Le grand voyage s’adresse aux élèves et aux enseignant·e·s (bien sûr aussi aux enfants et aux parents) et il importe de souligner le rôle joué par l’adulte dans la lecture de l’album. Non seulement l’adulte peut être lecteur à voix haute du récit, mais aussi il accompagne et soumet à discussion les éléments sémiotiques mis en interaction. Le thème mobilisé dans l’histoire du flamant rose – la migration des oiseaux – est plus proche des enfants. Les couleurs utilisées, le choix d’une police de caractère arrondie et le traitement comique des images font que ce côté-ci de l’album correspond bien à un public jeune. « À l’opposé, racontent Eliane Druschke et Lucie Martinet, le thème de la guerre présent dans l’histoire de l’enfant, est éloigné de la plupart des élèves du cycle 1 ayant vécu et grandi en Suisse. Ce sujet est plus accessible à l’adulte qui peut appréhender l’histoire avec plus de connaissances et guider l’enfant pour affiner sa compréhension ou expliquer certaines expressions. De plus, le choix d’une police de caractère à empattements – plus communément utilisée dans la littérature – mais aussi le traitement des images peuvent faire penser que cette histoire s’adresse plutôt à des adultes ».

En outre, aucun ordre de lecture ne prévaut sur l’autre : le lecteur est libre de lire en premier l’histoire du garçon puis celle du flamant. Dans ce cas, la courbe thymique sera plutôt euphorique, passant d’un récit dysphorique à un autre plus joyeux voire comique. Ce qui fait la grande force du Grand voyage, c’est au final sa capacité à évoquer plutôt que de référer. Il présente des situations contemporaines (la migration forcée de peuples fuyant la guerre) sans se restreindre à un contexte particulier (la Syrie par exemple, que les auteures ne connaissent pas et où elles ne se sont pas rendues). Ce pouvoir évocateur à l’œuvre dans Le grand voyage indique que leurs auteures dépassent la posture du témoignage et atteignent un niveau de résonnance plus large et universel. La collaboration entre Lucie Martinet et Eliane Druschke rend compte d’un voyage tout aussi grand que ceux contés dans leur double récit : en transcendant les frontières entre travail de recherche et travail de création, les deux auteures ont su ensemble regarder – à la manière du flamant et du jeune garçon – « plus loin que l’horizon ».

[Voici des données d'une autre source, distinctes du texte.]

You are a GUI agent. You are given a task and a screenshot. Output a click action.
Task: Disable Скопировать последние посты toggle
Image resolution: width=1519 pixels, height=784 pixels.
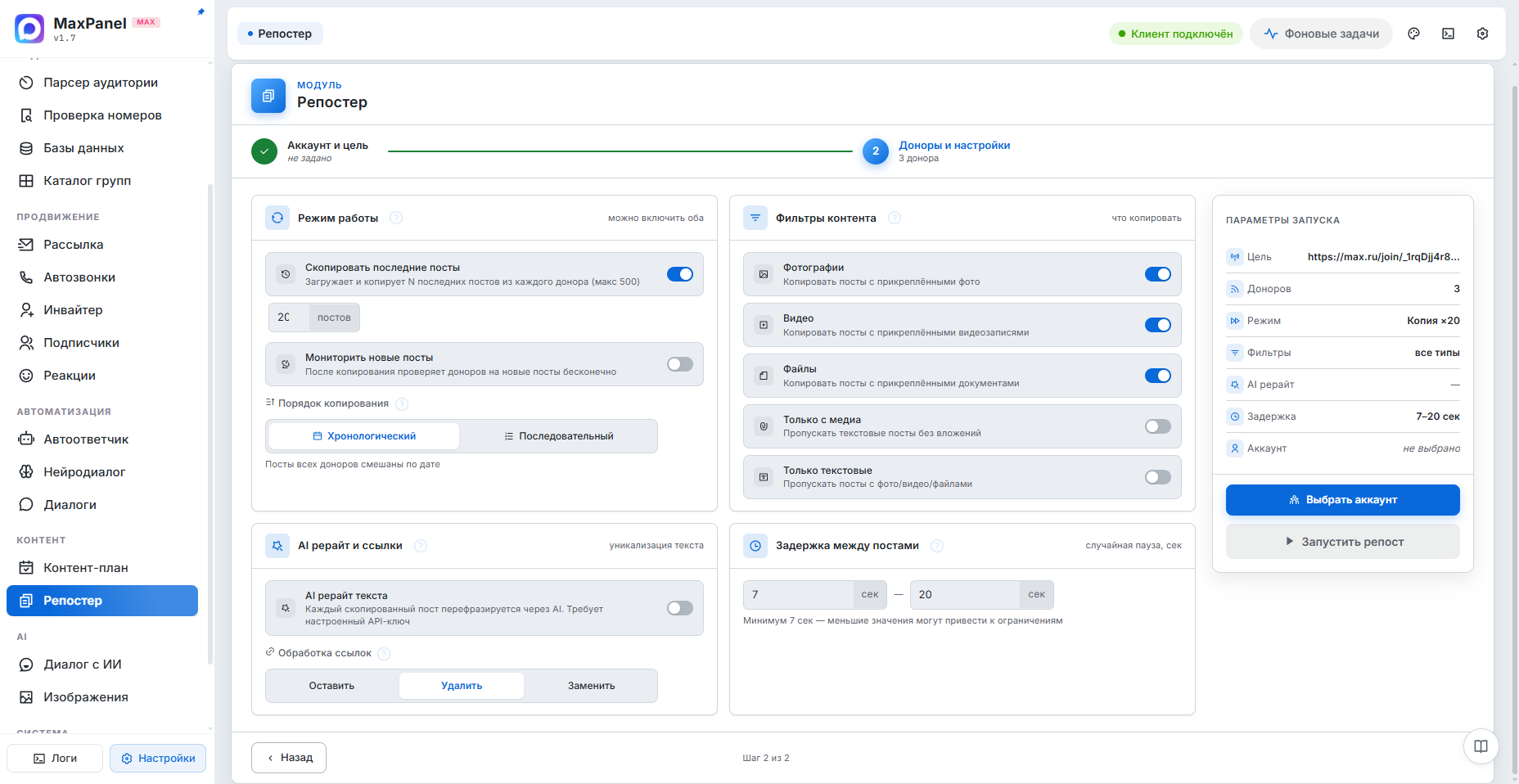679,274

Mais où trouver cet album ?!

Pour l’heure, Le grand voyage n’est disponible qu’en tant que prototype dans sa version autoéditée, avec un tirage confidentiel (collector !). A l’instar du travail de mémoire qui l’accompagne, il peut être acquis auprès des auteures, par mail : lulmartinet@gmail.com ou edruschke@gmail.com. Des contacts très encourageants avec des éditeurs sont déjà pris… Parions que cet ouvrage trouvera rapidement une plus large audience et une visibilité éditoriale, médiatique et didactique qu’il mérite amplement !

[1] Van der Linden, S. (2008). L'album, le texte et l'image. Le français aujourd'hui, 161 (2), 51-58.